- GOAL -
Reproduce the listing below verbatim, from the line containing "This screenshot has" through the end of the listing, both ends included.

::::::::::

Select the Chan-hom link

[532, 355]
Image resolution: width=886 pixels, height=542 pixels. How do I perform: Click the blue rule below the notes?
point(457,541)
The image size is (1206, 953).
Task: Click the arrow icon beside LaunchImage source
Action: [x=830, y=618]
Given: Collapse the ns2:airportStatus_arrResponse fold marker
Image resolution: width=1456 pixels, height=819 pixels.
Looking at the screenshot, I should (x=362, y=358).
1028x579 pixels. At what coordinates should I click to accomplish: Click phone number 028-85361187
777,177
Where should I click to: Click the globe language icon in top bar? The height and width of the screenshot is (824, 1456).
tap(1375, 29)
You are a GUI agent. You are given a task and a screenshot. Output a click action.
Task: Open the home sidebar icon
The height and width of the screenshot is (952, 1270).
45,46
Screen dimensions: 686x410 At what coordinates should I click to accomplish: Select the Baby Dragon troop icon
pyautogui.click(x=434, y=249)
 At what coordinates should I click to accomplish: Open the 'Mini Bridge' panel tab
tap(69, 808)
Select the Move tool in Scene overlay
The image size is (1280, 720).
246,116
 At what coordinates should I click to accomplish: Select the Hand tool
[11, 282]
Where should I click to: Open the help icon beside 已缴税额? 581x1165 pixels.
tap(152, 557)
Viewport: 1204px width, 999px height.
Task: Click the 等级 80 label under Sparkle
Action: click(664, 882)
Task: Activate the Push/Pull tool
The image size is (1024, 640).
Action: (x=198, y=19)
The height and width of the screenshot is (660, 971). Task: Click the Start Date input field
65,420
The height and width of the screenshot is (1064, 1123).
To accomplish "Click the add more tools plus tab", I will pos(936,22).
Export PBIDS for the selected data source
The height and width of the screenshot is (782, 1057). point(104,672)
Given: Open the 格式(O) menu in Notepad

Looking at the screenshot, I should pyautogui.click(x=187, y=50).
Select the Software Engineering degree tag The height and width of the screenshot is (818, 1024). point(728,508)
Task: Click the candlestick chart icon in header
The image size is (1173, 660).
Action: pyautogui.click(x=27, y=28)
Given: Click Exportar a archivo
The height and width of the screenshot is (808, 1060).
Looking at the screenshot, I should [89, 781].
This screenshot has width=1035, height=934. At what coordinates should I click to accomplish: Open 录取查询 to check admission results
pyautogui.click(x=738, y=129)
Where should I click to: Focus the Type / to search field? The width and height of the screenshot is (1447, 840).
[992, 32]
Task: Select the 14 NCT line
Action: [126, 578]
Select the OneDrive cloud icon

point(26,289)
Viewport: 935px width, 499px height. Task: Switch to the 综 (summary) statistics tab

::::::::::

- FULL OUTPUT -
This screenshot has width=1035, height=934. At what coordinates should I click to accomplish: Open 录取查询 to check admission results
pyautogui.click(x=738, y=129)
Where should I click to: Focus the Type / to search field? The width and height of the screenshot is (1447, 840).
[992, 32]
Task: Select the 14 NCT line
Action: [126, 578]
Select the OneDrive cloud icon

point(26,289)
Viewport: 935px width, 499px height. Task: Switch to the 综 (summary) statistics tab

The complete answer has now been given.